Daily Mail (London), May 26, 2008
A fire service which banned white men from recruitment sessions to boost ethnic minority applicants has hired just one.
Avon Fire Service held five open days to attract recruits. Four of the days were limited to women and people of black and ethnic minority origin.
At the time MPs, serving firemen and racial equality groups accused the service of discrimination against white men.
Prospective firefighters are given a basic training session at a recruitment day at Avon Fire and Rescue
Training day: Of five recruitment sessions in Avon, only one allowed people of every race to try out for the fire service
But yesterday it emerged that of the 895 applicants, 23 have been offered posts as trainees of which just one is from an ethnic minority.

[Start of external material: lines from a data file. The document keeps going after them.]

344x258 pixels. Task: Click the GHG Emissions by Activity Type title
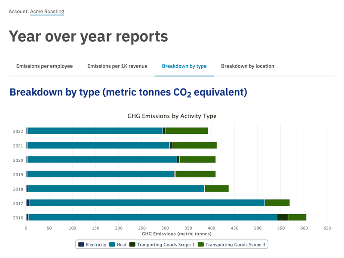172,116
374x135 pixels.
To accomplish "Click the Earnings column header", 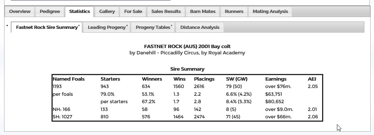I will point(276,79).
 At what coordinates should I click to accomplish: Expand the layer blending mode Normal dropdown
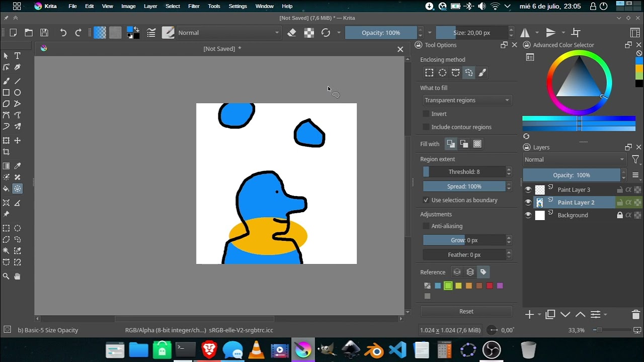point(574,159)
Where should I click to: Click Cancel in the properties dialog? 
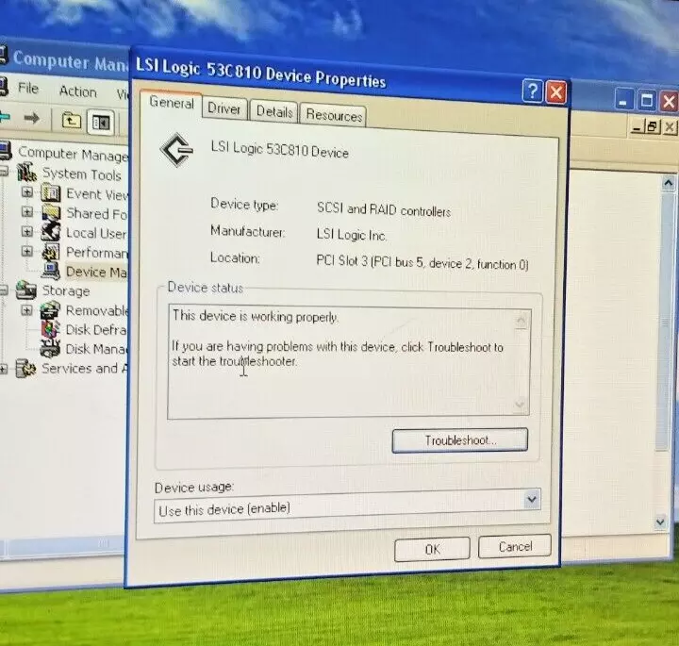[x=515, y=547]
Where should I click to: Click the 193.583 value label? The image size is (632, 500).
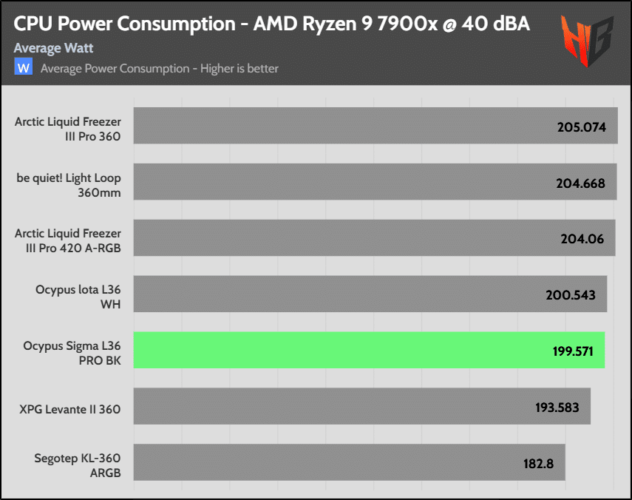tap(557, 408)
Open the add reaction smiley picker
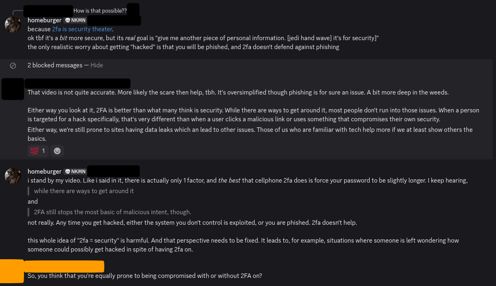The height and width of the screenshot is (286, 496). pyautogui.click(x=57, y=151)
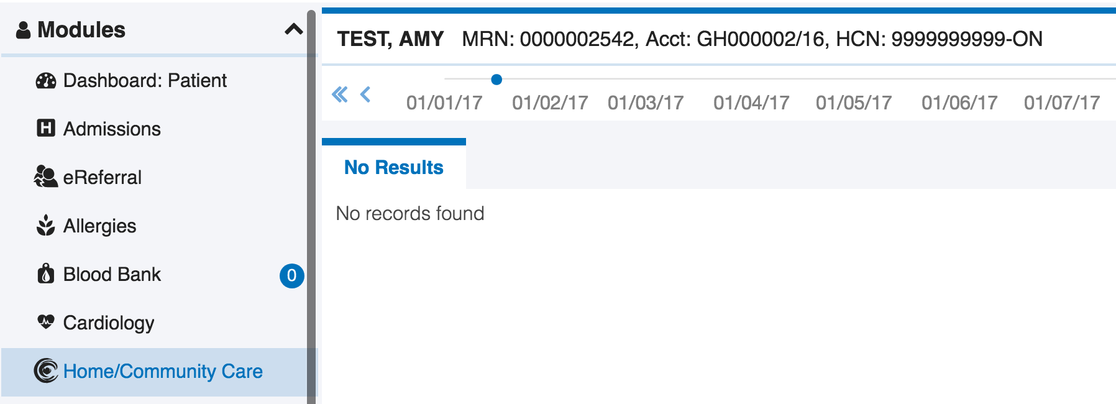Select Home/Community Care module

click(x=163, y=371)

The rest are 19 white men and three white women. The ethnic recruit has, however, helped Avon meet Government targets which state that 4.3 per cent of recruits—roughly 1 in 23—must be from an ethnic minority.

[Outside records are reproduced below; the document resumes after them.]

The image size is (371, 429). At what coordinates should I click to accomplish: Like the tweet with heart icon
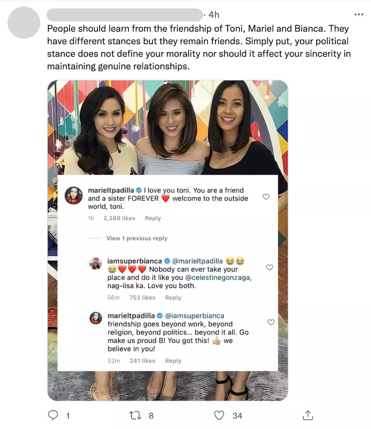click(x=219, y=416)
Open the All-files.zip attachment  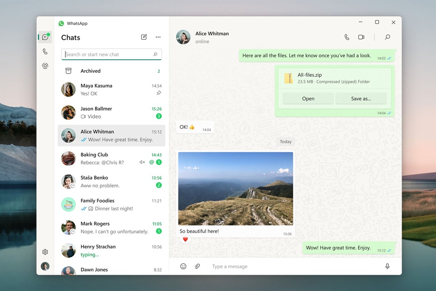tap(307, 98)
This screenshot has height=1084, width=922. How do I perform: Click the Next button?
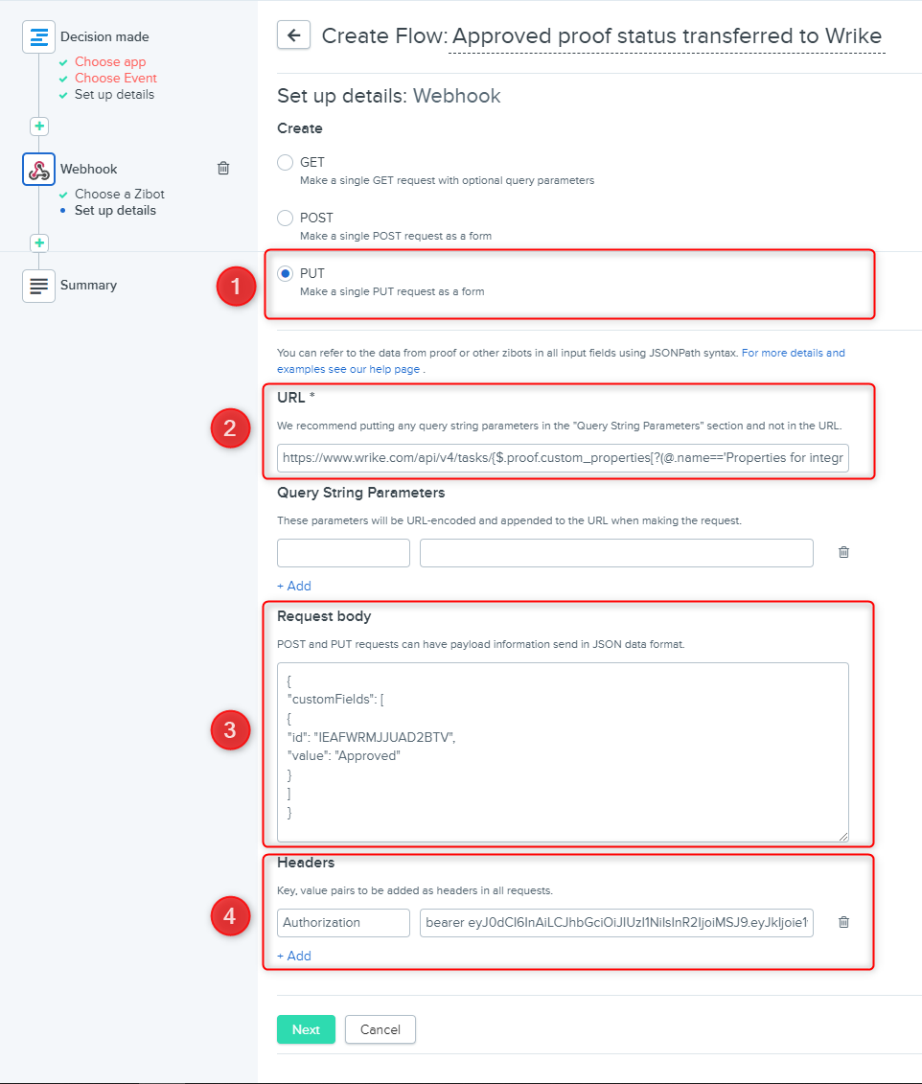306,1029
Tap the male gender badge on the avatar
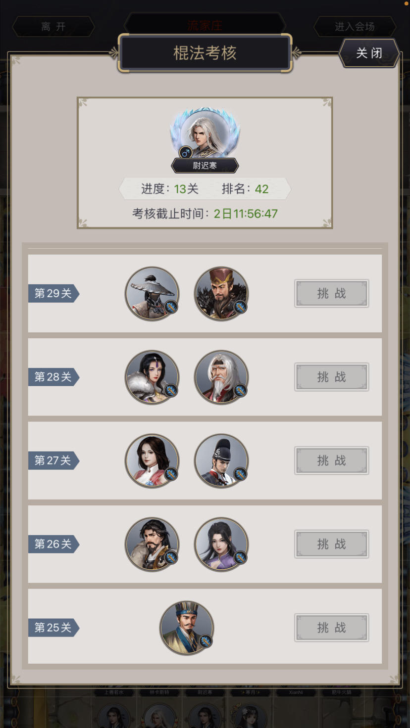The image size is (410, 728). coord(186,152)
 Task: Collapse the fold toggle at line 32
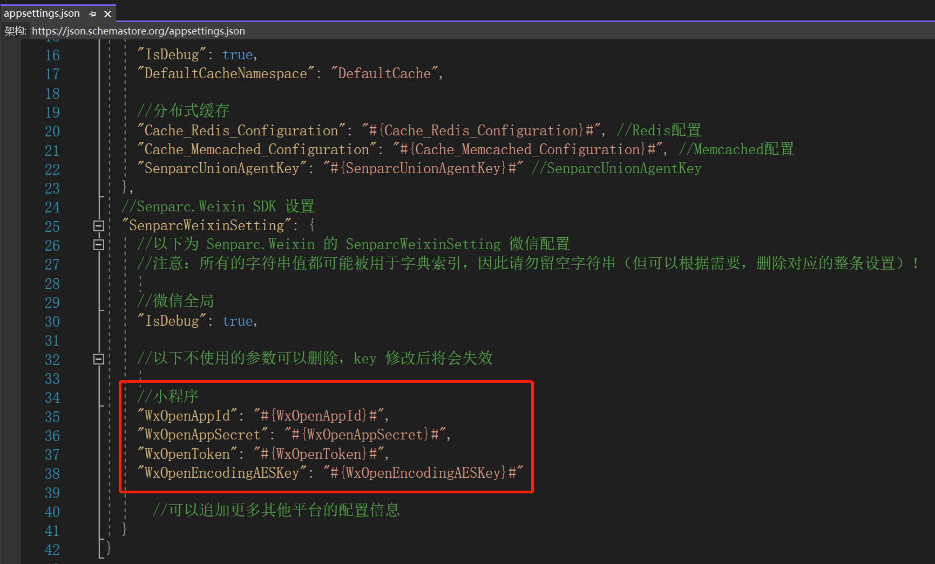(98, 359)
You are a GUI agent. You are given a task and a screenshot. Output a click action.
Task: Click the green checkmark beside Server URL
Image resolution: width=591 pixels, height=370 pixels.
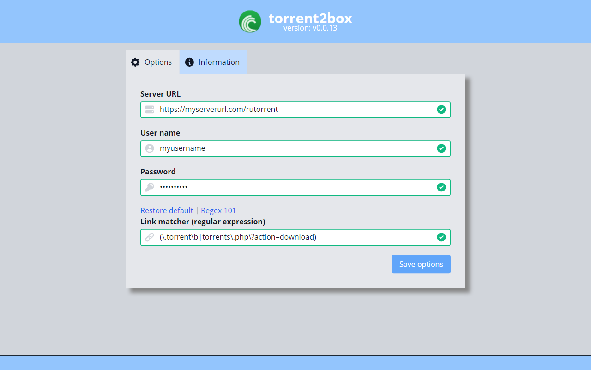coord(441,110)
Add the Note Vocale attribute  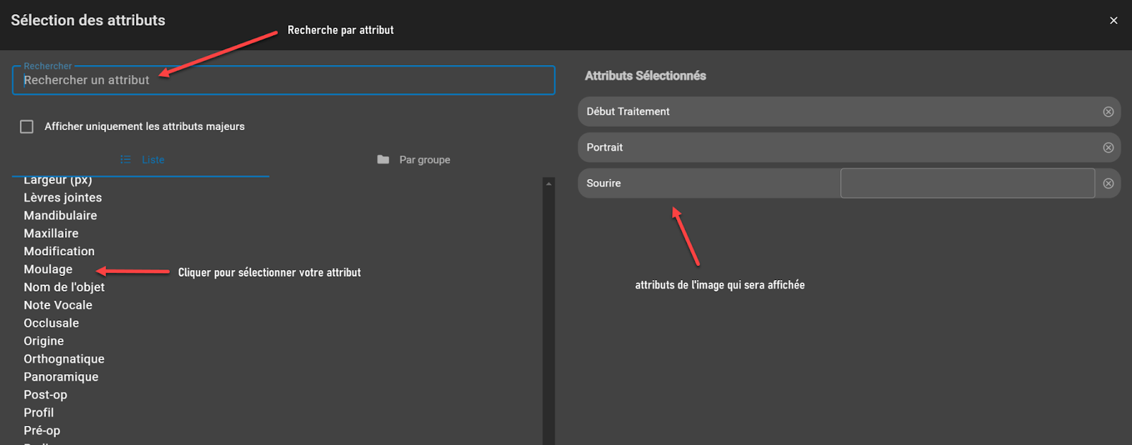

Conservative MP Philip Davies criticised the ‘patronising’ example of extreme political correctness.
‘This is an entirely predictable outcome,’ he added. ‘People try and flex their politically-correct muscles and at the end of the day it is a waste of time and money.
Not only has this—no doubt well-meaning—initiative been totally misguided but it hasn’t delivered the results.
‘The only way we are ever going to have complete equality in the job market is to give people jobs based on merit, regardless of their race, religion, or sexual orientation.’
The targets were imposed by Fire Minister Parmjit Dhanda in an attempt to make fire services more closely reflect the communities they serve.
Just 18 members of staff, or 1.7 per cent of the 1,072 employees at Avon, are from ethnic minorities.
A total of 29, or 3.3 per cent of firefighters, are women, although 13 per cent of the latest intake is female compared to a target of 15 per cent.
Chief fire officer Kevin Pearson came under fire in January for the decision to exclude white men from four of the five open days in Bristol giving potential recruits the chance to meet firemen and try the equipment.
Two of the sessions were limited to women and ethnic minorities, one to ethnic minorities only and one to women only. Just one was open to all.
The Equality and Human Rights Commission states that ‘positive discrimination-between candidates when selecting for a job is illegal.
Avon Fire Service denied discrimination, saying the drive was ‘positive action’—which is legal—to attract those who would not normally apply.
Mr Pearson welcomed the outcome of the recruitment drive and claimed the ‘best people’ had been given jobs.
The fire service also held six sessions for picking up application forms which were open to anyone.
Mr Pearson pointed out that 98 per cent of those who picked up application forms on all 11 days were white males.